* _Stored data_
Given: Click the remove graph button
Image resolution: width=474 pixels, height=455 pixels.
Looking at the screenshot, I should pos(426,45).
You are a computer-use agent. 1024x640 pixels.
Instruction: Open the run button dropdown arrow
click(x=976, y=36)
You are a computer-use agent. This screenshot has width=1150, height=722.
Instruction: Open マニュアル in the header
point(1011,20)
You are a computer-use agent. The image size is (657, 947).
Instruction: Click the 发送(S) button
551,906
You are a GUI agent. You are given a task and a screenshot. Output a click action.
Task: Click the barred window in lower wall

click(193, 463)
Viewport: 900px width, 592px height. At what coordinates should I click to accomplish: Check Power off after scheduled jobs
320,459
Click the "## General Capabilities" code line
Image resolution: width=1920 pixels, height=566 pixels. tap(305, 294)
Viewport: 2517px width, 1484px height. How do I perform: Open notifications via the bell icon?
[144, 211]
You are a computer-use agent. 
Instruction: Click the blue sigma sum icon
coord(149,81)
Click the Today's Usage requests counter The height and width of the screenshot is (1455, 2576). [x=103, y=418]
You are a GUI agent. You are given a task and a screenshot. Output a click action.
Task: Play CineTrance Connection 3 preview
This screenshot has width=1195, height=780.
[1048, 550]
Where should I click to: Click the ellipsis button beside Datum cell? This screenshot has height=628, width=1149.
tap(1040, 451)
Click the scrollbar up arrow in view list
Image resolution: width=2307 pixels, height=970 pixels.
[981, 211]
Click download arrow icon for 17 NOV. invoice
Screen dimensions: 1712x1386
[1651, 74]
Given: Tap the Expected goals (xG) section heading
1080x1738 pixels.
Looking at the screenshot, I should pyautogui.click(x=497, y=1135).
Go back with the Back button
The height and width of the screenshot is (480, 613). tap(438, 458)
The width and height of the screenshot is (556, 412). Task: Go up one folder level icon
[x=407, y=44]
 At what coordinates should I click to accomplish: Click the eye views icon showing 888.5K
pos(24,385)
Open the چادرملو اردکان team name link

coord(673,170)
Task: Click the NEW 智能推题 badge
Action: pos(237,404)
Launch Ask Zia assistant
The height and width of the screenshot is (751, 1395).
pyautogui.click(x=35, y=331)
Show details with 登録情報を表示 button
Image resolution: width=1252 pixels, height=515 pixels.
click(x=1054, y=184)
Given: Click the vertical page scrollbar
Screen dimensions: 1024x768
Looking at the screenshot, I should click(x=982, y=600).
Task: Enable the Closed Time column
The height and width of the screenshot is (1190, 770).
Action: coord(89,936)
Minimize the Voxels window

* _What is required_
Pick out every line above that contains the string "coordinates", matching its case exactly.

* _Expected output_
Viewport: 900px width, 592px height. At what coordinates should I click to accomplish: Check Power off after scheduled jobs
 At what coordinates should I click to accomplish: Click the eye views icon showing 888.5K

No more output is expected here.